RB: I agree, the Podemos leadership shot itself in the foot and a lot of energy got syphoned out of the party. But what you cannot syphon out is the experience that people had, and the expectations that they now have to see their direct participation have a tangible outcome. In my understanding, in Spain so many activists now look at Podemos and say “we don’t care.” I was there last February and saw this wonderful graffiti that read Podemos (sin Podemos), “We Can (without Podemos).” They have given up on the national level and they are putting all of their energies into the city level. These radical coalitions all over Spain are getting real traction, they are getting things to change. And there is a loose alliance between them, but not an overarching label. For me that is extraordinarily promising.

Loomio3.png

MD: Yes, but the professional class of politicians that makes up the national level will keep mediating between the local realities. It is all to be seen whether the municipal experiments can scale up without this professional class of mediators. Whereas I am enthusiastic as everyone else about the municipal experiments, I am not going to be satisfied as long as the national and even the supranational layers remain insulated from these participatory processes.

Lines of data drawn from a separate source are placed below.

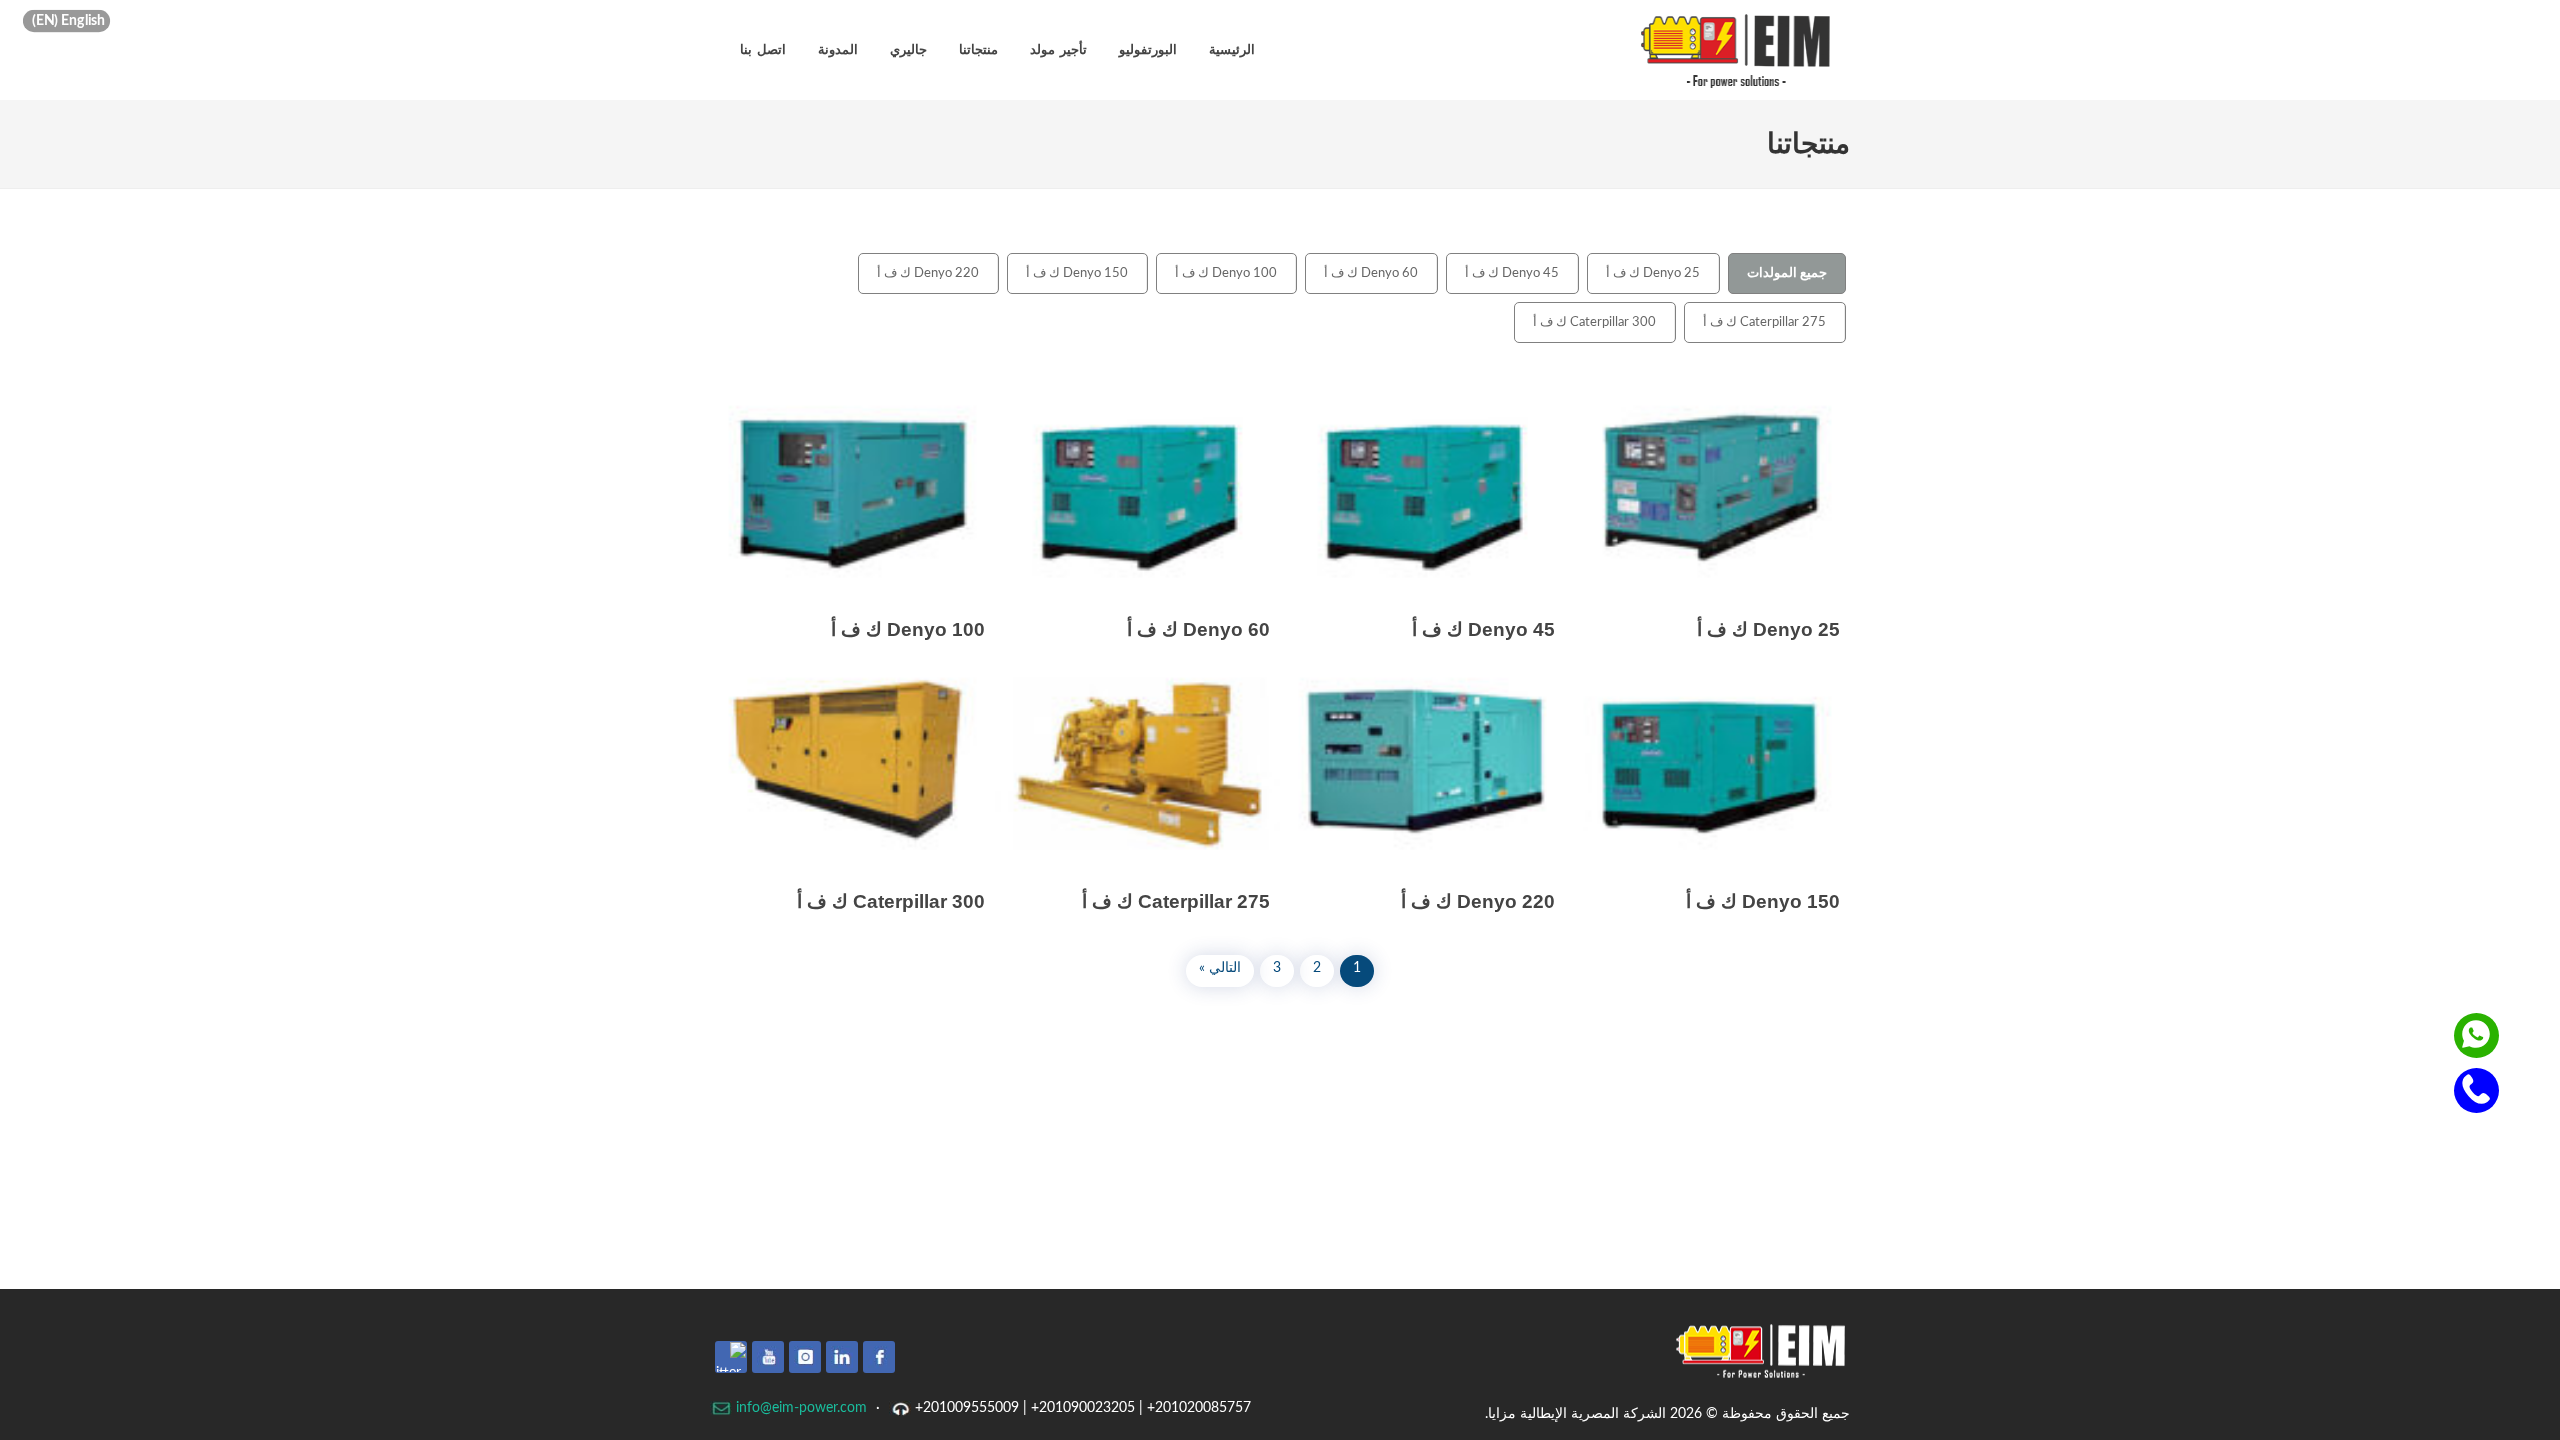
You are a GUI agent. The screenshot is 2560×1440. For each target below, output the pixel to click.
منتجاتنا (978, 49)
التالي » (1220, 968)
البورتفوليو (1148, 49)
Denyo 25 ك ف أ (1653, 273)
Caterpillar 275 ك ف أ (1764, 322)
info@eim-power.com (799, 1408)
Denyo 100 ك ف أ (1226, 273)
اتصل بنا (763, 49)
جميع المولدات (1787, 273)
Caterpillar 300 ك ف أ (1594, 322)
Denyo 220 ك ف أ (928, 273)
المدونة (838, 49)
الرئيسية (1232, 49)
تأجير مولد (1058, 49)
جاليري (908, 49)
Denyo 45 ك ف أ (1512, 273)
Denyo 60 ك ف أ (1371, 273)
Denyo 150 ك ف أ (1077, 273)
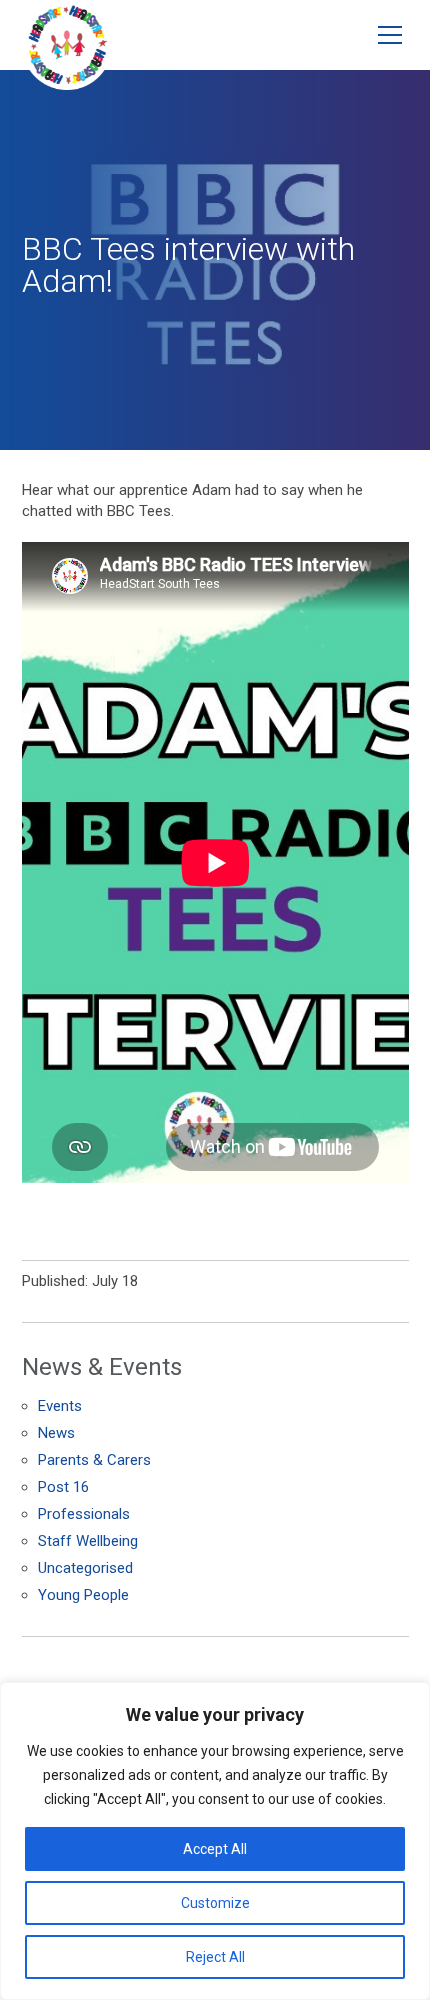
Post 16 (63, 1487)
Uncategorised (85, 1568)
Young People (83, 1595)
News (56, 1433)
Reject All (215, 1957)
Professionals (84, 1514)
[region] (215, 1841)
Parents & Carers (94, 1460)
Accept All (215, 1849)
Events (60, 1406)
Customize (215, 1903)
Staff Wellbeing (88, 1541)
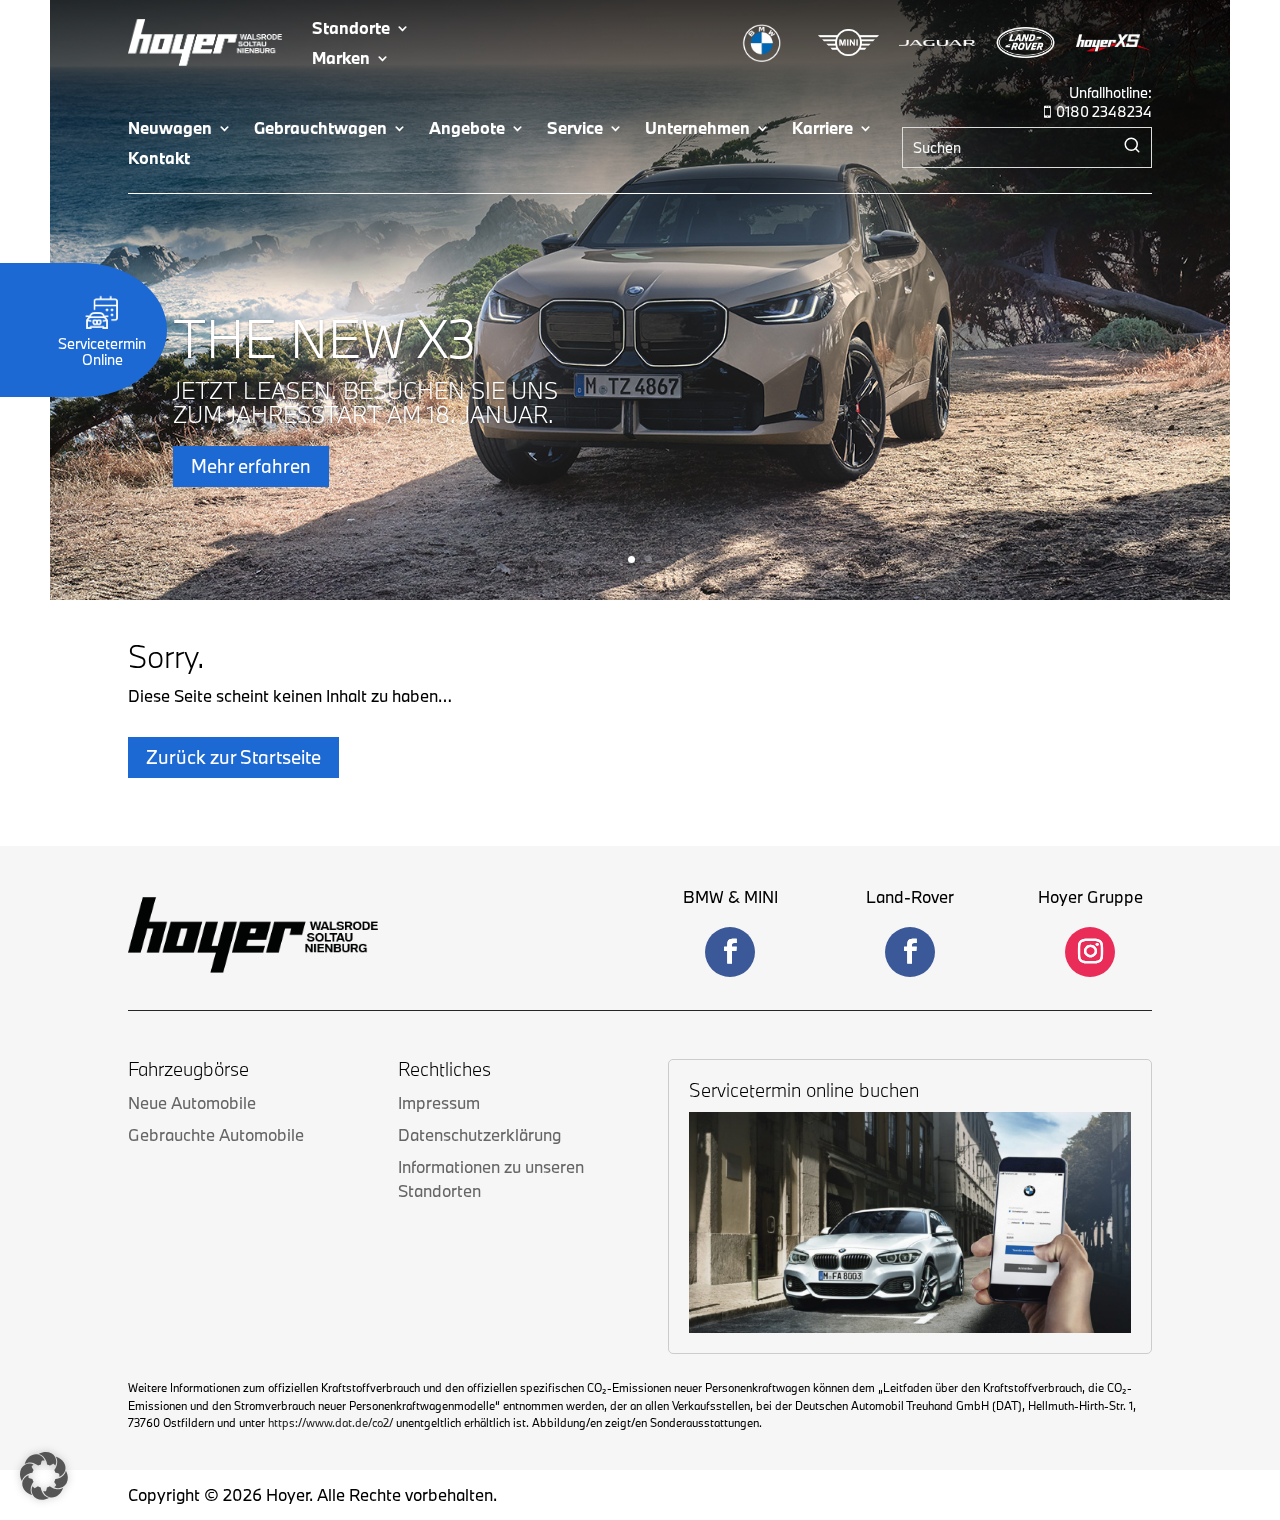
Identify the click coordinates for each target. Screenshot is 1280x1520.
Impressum (439, 1102)
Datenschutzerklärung (479, 1134)
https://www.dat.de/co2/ (330, 1422)
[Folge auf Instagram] (1090, 952)
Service (575, 129)
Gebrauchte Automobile (216, 1134)
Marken (341, 59)
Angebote (467, 129)
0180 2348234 (1104, 111)
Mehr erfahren (251, 467)
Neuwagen (170, 129)
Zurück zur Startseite (233, 757)
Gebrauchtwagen (320, 129)
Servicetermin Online (102, 351)
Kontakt (159, 159)
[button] (44, 1476)
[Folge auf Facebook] (730, 952)
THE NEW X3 (325, 338)
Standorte (351, 29)
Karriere (822, 129)
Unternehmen (697, 129)
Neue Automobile (192, 1102)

RB: Yes, of course, I am never going to be satisfied. But I am in this for the pursuit, the sense of progress, the struggle. If there are people now living in cities where they have a drastically increased level of participation in their day-to-day life, that is going to leave them with a sense of expectation on how their country and the world should operate. And of course I do not expect to see a linear progression. It is entirely possible that these processes in Spain are over, or that Podemos has done more harm than good. But look for example at what is happening in Taiwan, which is currently the most advanced experiment in the world in democratic participation: it’s common practice for citizens there to have direct participation in law-making now. This is thanks to a little bit of technology and a lot of activism. The activists in Taiwan learned a great deal from those in Spain. They learned from people in Tunisia, and now they’re passing their lessons on to people in France. All around the world, there are local incarnations, new experiments in participation. This supranational network already exists, and it is evolving faster than any institutions. We just need to keep making friends across borders, sharing experiences, and learning from each other.